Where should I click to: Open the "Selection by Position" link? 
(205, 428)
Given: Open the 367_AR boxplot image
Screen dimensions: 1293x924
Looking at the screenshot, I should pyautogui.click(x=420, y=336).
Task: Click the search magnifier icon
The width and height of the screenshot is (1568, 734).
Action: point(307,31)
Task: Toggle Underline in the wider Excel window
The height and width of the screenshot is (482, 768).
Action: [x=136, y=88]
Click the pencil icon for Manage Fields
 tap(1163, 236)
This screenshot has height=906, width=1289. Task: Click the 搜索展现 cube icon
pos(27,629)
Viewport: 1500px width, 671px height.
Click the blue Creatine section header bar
┄┄┄┄┄┄┄┄┄┄
→ WORK TO BE COMPLETED: Change every "Task" in the entries above to "Instruction", leaving everything else the same.

→ REPLY:
Where should I click to: Open the "Selection by Position" link? 
(205, 428)
Given: Open the 367_AR boxplot image
Screen dimensions: 1293x924
Looking at the screenshot, I should pyautogui.click(x=420, y=336).
Instruction: Click the search magnifier icon
The width and height of the screenshot is (1568, 734).
Action: point(307,31)
Instruction: Toggle Underline in the wider Excel window
The height and width of the screenshot is (482, 768).
Action: [x=136, y=88]
Click the pencil icon for Manage Fields
 tap(1163, 236)
This screenshot has height=906, width=1289. Instruction: Click the 搜索展现 cube icon
pos(27,629)
Viewport: 1500px width, 671px height.
Click the blue Creatine section header bar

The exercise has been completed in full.